_What you are asked to do:_
Can you write out the lines starting with the line with "The height and width of the screenshot is (430, 402)." and going on through the line with "center [352, 290].", with "screenshot" swapped for "image" and everything else left the same, and without the pictures?

_Working data:_
——
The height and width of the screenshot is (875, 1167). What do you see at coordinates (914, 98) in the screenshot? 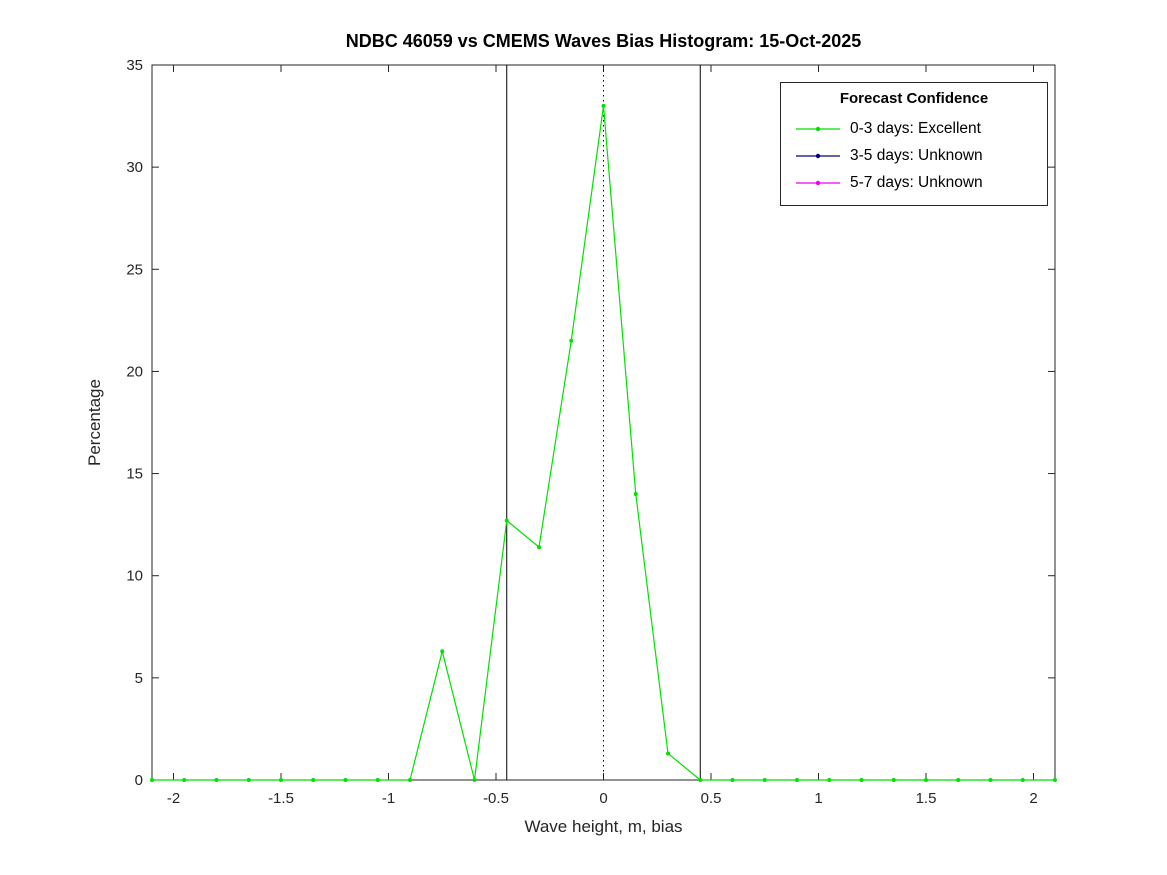
I see `legend-title: Forecast Confidence` at bounding box center [914, 98].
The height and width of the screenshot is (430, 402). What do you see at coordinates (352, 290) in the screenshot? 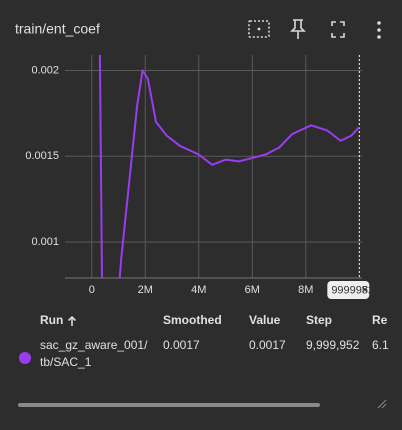
I see `cursor-label: 9999952` at bounding box center [352, 290].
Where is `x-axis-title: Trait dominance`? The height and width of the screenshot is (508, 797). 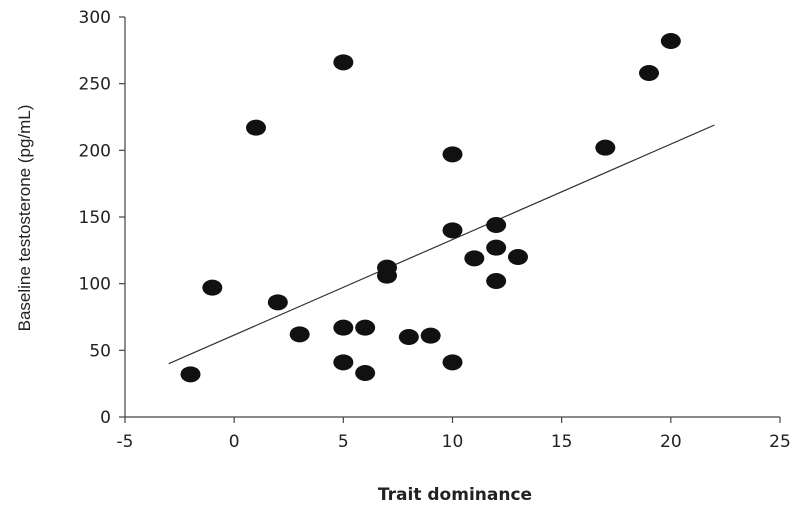
x-axis-title: Trait dominance is located at coordinates (455, 495).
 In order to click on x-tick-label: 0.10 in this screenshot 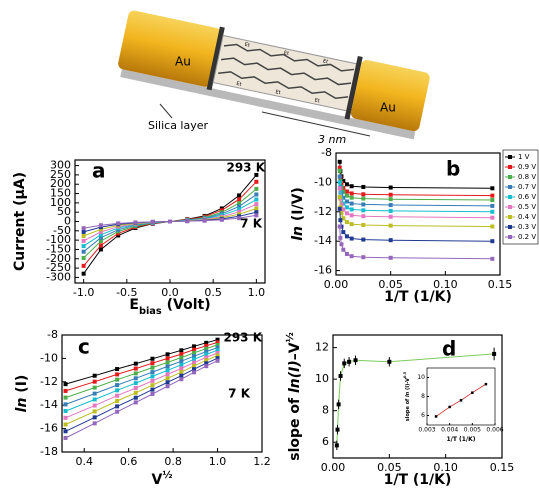, I will do `click(446, 468)`.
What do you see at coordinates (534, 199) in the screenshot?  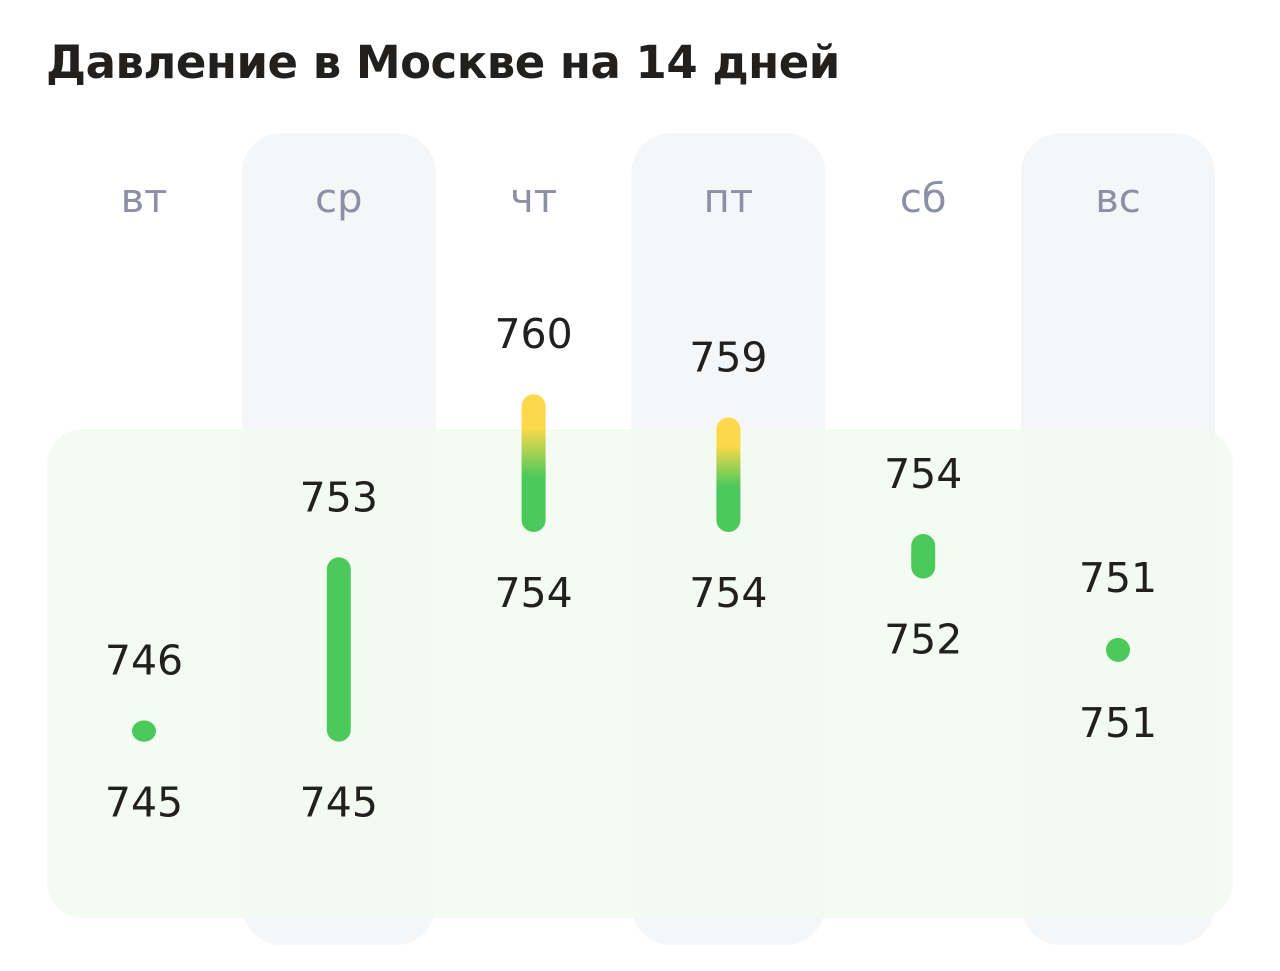 I see `day-label-2: чт` at bounding box center [534, 199].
——
_Answer box:_
The height and width of the image is (430, 402). What do you see at coordinates (352, 290) in the image? 
I see `cursor-label: 9999952` at bounding box center [352, 290].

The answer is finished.